Scene seven takes place at Blanche´s Birthday. Stanley, who is craving to get rid of his sister-in-law, passes the gathered information on to Mitch, who does not longer wish to marry her since she is not “clean enough to bring in the house with [his] mother”  . Unlike Mitch, Stella is not impressed by her husband´s story. At the beginning she is denying his reproaches but, as the list lengthens, she defends her sister by referring to her tragic marriage. The mood at Blanche´s birthday dinner (scene eight) is tense and miserable, because Mitch does not show up. The situation reaches its climax when Stanley presents Blanche with a bus ticket back to Laurel. Blanche is insulted and rushes out. At this moment Stella feels her first labour pains and requests to be taken to hospital.
Later the same evening (scene nine), Mitch drops by to confront Blanche with the rumours of her past. Finally, she admits her failures but immediately justifies her behaviour by explaining that her loneliness after her husband´s death forced her to seek physical affection. After her confession Mitch, who is drunk, tries to rape her, but Blanche manages to kick him out of the apartment.
In the subsequent scene Stanley returns fairly cheerful, but drunk, from hospital where Stella is still in labour.
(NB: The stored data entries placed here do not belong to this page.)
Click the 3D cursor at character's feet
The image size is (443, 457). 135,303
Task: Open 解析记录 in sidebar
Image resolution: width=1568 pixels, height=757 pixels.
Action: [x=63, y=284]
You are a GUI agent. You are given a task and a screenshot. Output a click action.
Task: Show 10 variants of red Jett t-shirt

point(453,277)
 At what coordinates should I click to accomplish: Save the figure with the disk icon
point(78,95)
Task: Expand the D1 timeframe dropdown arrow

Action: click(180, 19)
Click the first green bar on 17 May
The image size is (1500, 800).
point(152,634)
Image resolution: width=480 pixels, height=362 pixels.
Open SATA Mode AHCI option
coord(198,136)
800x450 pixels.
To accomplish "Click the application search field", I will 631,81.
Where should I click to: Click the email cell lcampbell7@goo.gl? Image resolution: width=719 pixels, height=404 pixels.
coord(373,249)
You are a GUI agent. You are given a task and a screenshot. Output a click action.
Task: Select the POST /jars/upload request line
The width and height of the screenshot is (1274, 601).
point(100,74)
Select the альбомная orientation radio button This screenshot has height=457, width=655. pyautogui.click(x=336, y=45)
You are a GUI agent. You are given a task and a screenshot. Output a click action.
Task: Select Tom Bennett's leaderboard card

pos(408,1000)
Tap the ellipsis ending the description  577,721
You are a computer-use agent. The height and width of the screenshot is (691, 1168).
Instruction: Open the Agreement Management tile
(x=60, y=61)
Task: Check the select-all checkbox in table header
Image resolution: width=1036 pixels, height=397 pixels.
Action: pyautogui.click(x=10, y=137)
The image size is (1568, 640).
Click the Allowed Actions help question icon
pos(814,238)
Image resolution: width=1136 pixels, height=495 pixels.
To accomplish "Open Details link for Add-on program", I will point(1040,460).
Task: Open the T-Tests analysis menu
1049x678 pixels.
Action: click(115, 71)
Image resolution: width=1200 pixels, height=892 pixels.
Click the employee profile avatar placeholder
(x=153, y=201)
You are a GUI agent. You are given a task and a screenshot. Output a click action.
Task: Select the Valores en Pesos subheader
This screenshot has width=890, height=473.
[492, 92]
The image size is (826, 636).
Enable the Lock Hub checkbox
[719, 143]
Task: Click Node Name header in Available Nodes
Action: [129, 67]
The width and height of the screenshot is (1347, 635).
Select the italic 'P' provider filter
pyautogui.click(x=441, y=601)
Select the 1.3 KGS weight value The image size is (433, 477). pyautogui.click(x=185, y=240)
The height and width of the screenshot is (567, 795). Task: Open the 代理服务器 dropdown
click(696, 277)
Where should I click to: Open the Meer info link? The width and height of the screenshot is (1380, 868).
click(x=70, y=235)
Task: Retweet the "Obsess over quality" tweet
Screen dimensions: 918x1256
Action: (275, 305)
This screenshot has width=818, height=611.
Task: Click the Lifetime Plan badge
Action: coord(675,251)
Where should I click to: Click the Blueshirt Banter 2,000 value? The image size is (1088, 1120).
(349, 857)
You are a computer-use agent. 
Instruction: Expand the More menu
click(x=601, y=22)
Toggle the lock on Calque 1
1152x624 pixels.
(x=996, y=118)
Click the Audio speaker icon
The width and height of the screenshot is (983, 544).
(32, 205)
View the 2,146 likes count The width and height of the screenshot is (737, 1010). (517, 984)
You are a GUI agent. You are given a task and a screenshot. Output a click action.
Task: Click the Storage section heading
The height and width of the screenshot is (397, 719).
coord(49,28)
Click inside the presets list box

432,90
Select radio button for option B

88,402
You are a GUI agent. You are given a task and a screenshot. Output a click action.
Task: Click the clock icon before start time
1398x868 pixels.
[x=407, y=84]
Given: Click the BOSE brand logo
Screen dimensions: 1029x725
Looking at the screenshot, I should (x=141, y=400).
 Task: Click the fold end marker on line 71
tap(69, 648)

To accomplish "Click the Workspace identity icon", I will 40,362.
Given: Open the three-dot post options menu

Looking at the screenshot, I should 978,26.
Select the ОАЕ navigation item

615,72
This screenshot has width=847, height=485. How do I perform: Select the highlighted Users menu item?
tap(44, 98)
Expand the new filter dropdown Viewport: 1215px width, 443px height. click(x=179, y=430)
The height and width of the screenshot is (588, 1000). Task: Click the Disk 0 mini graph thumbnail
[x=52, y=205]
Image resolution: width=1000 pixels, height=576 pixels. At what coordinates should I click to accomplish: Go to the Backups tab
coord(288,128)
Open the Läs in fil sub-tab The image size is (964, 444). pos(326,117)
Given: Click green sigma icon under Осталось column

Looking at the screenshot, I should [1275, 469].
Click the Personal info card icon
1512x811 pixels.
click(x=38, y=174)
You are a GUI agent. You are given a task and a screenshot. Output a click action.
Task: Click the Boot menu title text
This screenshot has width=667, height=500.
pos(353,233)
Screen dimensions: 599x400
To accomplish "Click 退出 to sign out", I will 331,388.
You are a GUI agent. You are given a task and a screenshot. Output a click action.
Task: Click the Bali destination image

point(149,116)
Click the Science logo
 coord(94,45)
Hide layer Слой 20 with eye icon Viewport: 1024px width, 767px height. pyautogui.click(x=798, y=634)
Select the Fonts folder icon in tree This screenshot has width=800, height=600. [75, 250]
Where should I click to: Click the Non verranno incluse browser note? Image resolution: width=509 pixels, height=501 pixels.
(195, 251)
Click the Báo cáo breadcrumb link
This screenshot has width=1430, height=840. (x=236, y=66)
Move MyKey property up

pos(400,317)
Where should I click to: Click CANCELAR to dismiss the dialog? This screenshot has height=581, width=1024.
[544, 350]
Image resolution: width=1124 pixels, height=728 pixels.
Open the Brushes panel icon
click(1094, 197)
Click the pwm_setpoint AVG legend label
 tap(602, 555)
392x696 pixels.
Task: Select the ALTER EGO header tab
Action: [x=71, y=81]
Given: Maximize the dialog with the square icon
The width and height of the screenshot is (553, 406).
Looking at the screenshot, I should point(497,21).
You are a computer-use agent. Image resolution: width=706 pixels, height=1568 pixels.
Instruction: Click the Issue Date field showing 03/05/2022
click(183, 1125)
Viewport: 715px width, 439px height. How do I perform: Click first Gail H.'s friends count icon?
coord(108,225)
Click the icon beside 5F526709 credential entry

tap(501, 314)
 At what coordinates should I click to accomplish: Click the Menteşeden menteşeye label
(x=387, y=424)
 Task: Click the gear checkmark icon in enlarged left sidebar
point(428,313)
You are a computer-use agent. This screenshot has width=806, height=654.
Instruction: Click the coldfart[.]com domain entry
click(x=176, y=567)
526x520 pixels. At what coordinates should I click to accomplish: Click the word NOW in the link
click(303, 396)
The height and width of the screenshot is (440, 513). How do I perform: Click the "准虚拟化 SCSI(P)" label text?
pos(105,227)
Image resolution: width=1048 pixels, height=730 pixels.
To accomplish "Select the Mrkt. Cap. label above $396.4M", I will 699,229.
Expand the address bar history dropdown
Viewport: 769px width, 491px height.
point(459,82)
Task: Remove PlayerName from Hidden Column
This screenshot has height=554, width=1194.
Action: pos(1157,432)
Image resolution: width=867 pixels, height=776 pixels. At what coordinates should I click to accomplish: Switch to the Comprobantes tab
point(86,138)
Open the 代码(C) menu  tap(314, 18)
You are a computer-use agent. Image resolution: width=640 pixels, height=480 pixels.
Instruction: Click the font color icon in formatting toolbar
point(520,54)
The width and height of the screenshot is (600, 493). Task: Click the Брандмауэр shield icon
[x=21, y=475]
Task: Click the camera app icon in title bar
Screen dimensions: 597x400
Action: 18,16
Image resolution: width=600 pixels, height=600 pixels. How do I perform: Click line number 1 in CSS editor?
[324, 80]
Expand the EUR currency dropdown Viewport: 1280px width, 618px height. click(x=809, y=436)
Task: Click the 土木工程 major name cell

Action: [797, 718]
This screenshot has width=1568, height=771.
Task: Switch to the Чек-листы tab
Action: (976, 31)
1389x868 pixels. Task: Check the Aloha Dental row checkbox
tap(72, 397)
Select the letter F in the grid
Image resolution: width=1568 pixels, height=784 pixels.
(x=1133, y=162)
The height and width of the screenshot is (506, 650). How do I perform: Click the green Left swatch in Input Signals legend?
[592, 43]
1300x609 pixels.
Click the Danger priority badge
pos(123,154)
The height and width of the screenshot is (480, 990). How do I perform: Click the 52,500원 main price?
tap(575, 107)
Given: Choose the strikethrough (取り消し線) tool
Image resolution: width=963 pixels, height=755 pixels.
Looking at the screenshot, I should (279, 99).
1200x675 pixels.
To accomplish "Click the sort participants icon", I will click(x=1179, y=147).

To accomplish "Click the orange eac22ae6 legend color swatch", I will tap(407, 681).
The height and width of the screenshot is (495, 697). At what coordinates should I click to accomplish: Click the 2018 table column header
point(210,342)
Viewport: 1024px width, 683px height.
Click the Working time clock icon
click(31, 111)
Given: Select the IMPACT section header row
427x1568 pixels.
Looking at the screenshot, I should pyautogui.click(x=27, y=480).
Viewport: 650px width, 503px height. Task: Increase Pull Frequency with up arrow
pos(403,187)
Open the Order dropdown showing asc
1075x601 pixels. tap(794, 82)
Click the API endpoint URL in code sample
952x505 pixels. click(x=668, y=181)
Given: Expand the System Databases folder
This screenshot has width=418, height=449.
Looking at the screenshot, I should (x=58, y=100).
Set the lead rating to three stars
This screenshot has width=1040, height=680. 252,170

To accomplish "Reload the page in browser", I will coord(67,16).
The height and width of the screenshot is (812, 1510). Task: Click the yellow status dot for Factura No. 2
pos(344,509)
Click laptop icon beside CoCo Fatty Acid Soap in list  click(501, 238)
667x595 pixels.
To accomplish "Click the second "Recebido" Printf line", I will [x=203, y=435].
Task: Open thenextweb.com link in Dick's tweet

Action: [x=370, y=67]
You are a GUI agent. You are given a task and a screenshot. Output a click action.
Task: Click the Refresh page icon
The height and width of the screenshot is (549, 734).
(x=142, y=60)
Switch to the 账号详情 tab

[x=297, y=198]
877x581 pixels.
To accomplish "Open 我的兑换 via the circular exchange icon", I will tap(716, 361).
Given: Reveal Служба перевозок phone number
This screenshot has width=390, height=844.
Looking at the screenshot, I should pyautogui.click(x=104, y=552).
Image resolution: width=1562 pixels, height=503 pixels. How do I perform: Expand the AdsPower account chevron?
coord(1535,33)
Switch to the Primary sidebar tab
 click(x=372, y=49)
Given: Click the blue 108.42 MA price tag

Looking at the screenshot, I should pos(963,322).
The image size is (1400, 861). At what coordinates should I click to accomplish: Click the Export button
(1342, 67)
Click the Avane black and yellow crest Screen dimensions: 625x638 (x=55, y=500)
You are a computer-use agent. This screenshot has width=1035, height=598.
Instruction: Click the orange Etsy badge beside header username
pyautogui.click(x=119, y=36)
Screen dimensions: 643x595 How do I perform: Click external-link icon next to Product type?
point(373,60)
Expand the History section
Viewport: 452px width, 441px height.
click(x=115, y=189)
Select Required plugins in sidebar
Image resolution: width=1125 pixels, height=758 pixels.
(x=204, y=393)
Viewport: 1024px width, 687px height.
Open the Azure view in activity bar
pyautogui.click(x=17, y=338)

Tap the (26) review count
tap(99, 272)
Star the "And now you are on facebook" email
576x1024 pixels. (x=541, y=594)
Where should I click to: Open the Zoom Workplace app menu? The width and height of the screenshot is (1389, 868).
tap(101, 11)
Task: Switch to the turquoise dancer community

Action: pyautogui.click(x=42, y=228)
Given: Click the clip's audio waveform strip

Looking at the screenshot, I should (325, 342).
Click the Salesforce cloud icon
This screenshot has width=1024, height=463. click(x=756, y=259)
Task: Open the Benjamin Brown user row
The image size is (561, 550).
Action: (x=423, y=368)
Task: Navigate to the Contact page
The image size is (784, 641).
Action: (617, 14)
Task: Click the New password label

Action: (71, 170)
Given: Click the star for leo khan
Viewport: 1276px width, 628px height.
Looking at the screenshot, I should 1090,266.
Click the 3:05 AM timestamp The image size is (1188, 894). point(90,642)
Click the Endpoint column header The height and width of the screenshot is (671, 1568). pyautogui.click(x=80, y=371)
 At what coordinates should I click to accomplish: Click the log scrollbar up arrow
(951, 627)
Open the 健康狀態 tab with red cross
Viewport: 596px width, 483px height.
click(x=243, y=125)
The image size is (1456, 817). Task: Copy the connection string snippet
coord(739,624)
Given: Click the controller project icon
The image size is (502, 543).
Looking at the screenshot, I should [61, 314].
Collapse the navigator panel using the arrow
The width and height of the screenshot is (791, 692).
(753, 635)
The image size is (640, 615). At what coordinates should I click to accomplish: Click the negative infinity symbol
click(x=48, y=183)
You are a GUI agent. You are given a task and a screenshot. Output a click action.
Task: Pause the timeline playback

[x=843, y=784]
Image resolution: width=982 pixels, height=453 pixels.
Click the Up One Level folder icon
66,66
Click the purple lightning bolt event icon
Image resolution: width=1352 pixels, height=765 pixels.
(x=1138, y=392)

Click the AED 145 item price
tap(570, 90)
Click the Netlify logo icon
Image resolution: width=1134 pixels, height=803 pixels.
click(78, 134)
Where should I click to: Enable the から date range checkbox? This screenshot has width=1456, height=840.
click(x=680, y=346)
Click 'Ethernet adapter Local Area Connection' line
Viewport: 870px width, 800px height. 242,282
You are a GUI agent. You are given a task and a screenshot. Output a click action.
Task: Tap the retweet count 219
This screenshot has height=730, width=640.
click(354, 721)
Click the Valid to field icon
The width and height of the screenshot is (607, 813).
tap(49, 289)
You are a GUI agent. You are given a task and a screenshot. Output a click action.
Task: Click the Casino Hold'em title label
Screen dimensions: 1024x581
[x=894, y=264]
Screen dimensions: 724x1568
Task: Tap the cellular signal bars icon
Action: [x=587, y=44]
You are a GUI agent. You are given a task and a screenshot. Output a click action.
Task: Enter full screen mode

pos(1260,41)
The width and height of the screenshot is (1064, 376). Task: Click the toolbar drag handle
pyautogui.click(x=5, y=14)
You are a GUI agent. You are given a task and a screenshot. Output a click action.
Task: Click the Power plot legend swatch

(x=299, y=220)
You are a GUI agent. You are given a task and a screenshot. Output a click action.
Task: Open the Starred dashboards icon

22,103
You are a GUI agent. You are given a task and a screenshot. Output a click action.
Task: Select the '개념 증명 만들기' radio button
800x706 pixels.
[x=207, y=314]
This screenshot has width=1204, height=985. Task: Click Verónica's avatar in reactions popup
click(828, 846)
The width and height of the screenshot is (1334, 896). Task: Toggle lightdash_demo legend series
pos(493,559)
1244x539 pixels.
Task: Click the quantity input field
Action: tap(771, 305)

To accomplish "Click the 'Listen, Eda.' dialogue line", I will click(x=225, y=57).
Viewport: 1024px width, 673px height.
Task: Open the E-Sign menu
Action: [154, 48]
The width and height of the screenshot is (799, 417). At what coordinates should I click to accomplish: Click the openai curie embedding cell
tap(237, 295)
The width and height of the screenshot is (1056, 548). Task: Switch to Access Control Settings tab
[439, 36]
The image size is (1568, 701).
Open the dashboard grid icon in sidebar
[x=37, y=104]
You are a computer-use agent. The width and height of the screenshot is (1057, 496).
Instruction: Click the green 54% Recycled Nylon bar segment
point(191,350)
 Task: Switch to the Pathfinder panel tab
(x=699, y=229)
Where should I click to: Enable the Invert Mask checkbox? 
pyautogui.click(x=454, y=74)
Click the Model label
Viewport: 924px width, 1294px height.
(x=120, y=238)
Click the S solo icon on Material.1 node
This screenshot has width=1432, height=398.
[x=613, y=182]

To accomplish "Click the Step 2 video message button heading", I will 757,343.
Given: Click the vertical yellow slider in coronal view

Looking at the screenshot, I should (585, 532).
At home, he meets Blanche, who is drunk too. Her claim, that she has received a telegram from an oil magnate inviting her on a cruise, is her last attempt to escape into her world of illusions. First Stanley takes the situation with humour until she lies to him about what has happened between her and Mitch. Stanley becomes aggressive and rapes her. This act of violence results in Blanche´s absolute nervous breakdown. Although Blanche informs Stella that her husband has committed a crime, she decides not to leave him since she “couldn´t believe her story and go on living with Stanley”  . At Stanley´s request Blanche is admitted to a mental hospital some weeks later (scene eleven). The fact that she believes until the end that she is going on holiday with an admirer (who is actually the doctor) again emphasizes her bad mental condition. Even though Stella is not completely convinced that it was the right decision to admit her sister to a mental home, she makes no attempt to prevent it.